▽

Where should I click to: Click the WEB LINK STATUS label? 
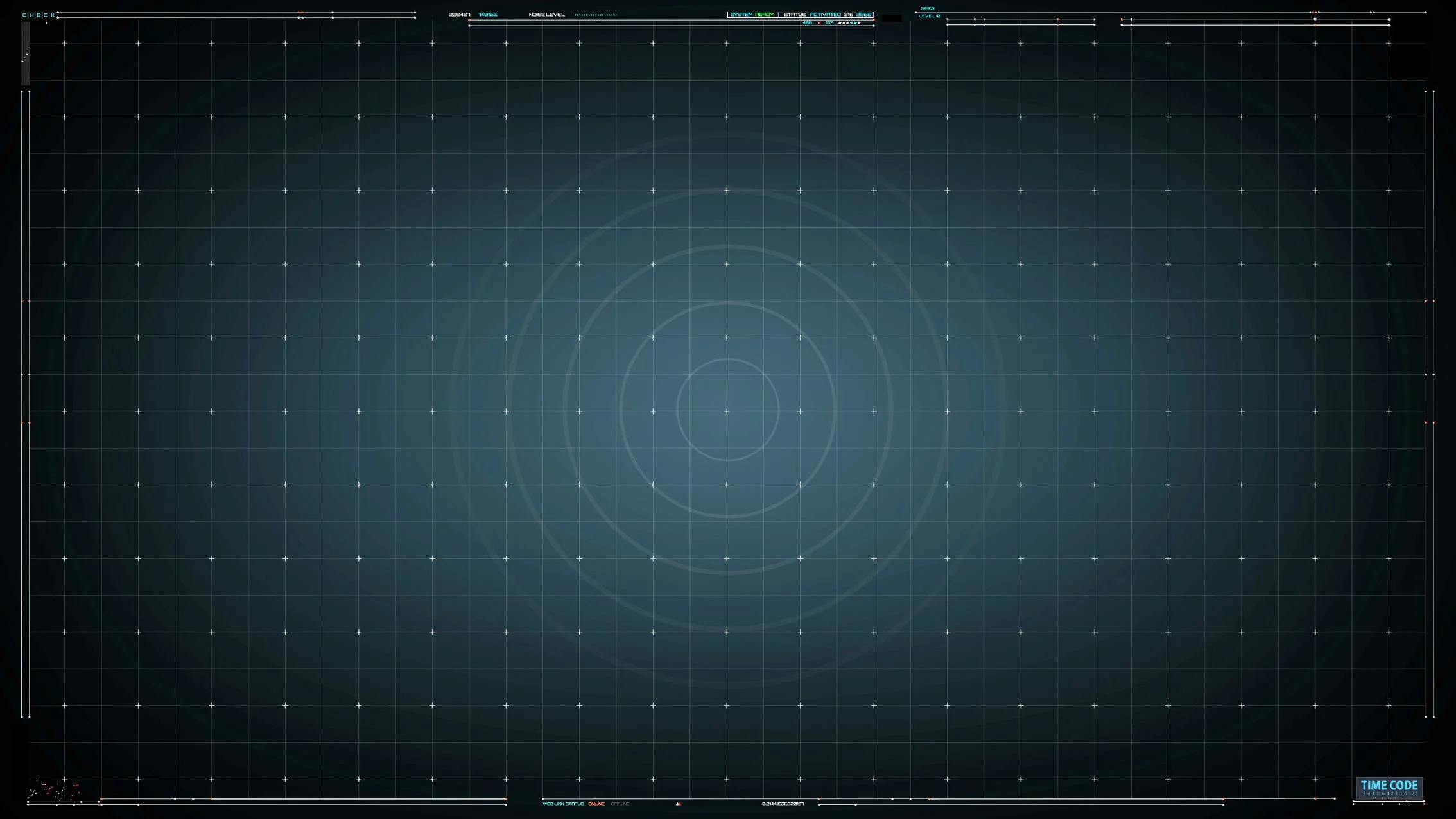coord(563,804)
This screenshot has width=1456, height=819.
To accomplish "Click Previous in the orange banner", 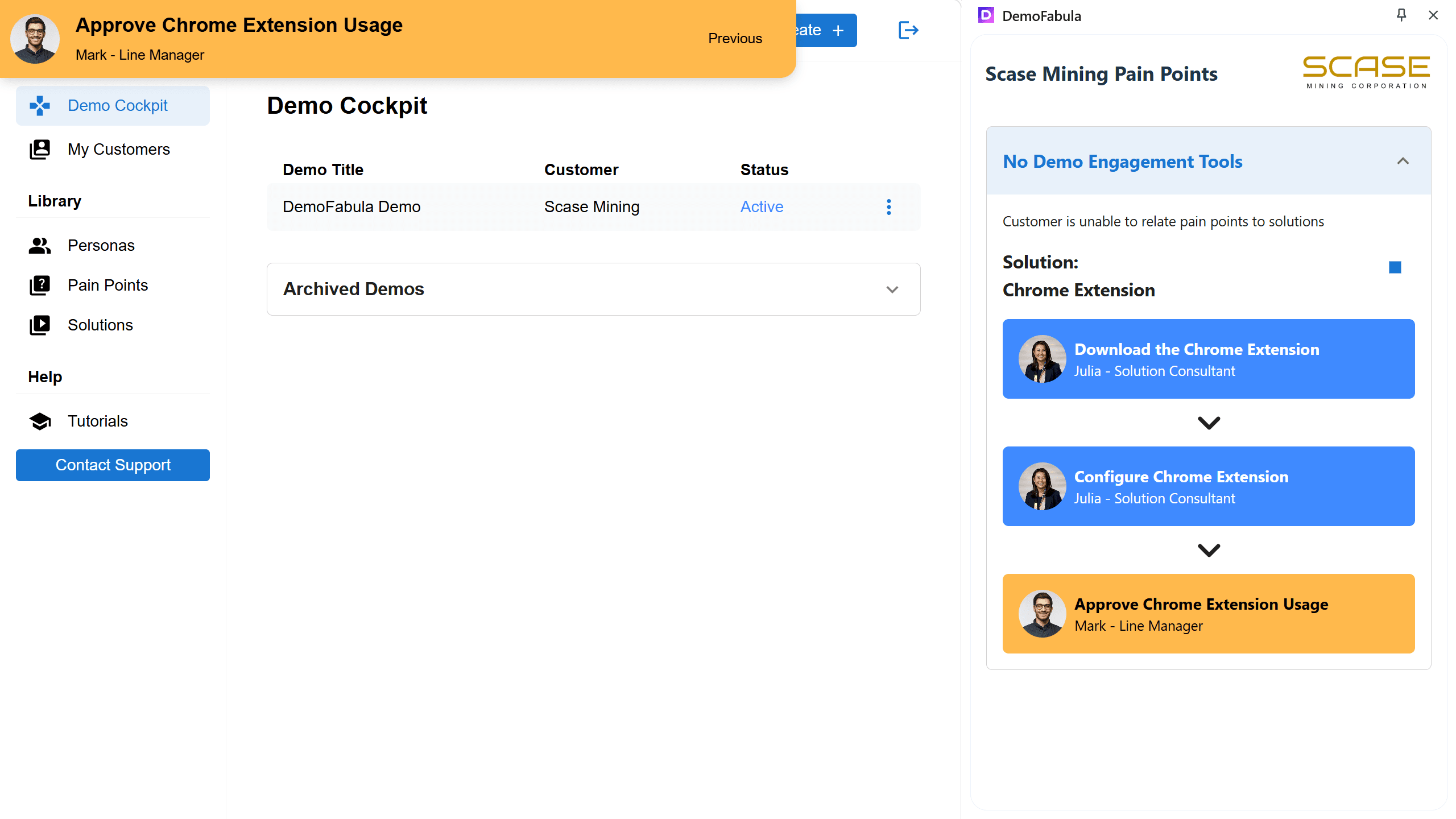I will 735,39.
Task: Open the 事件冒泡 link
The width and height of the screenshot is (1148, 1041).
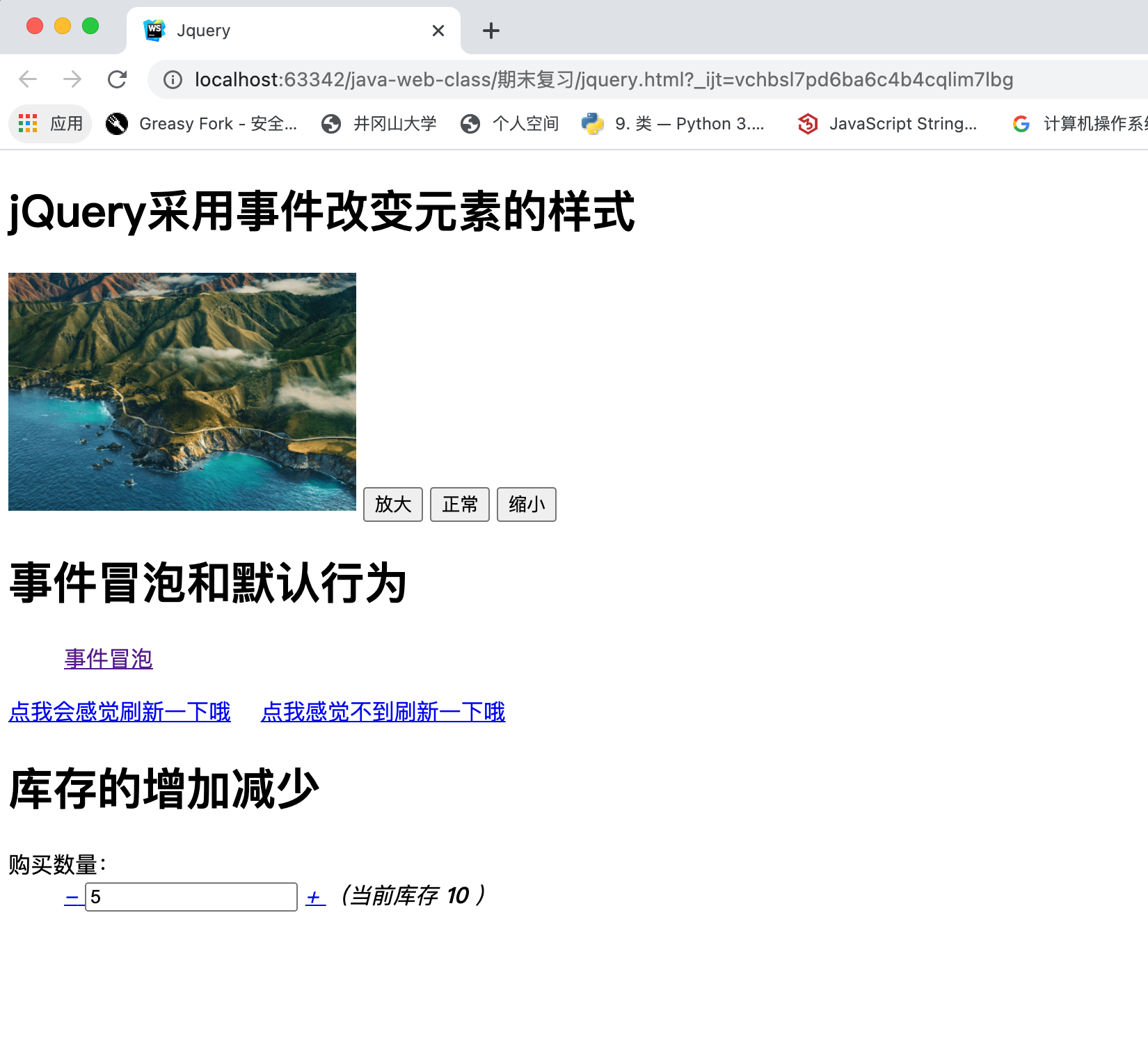Action: 107,658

△

### WHAT YOU WILL DO
Please give a word-for-word transcript of the lines from the one holding "The width and" through the final line of the entries, both ends kept, with no pictures.

### YOUR SOLUTION
The width and height of the screenshot is (1148, 1041).
Action: 107,658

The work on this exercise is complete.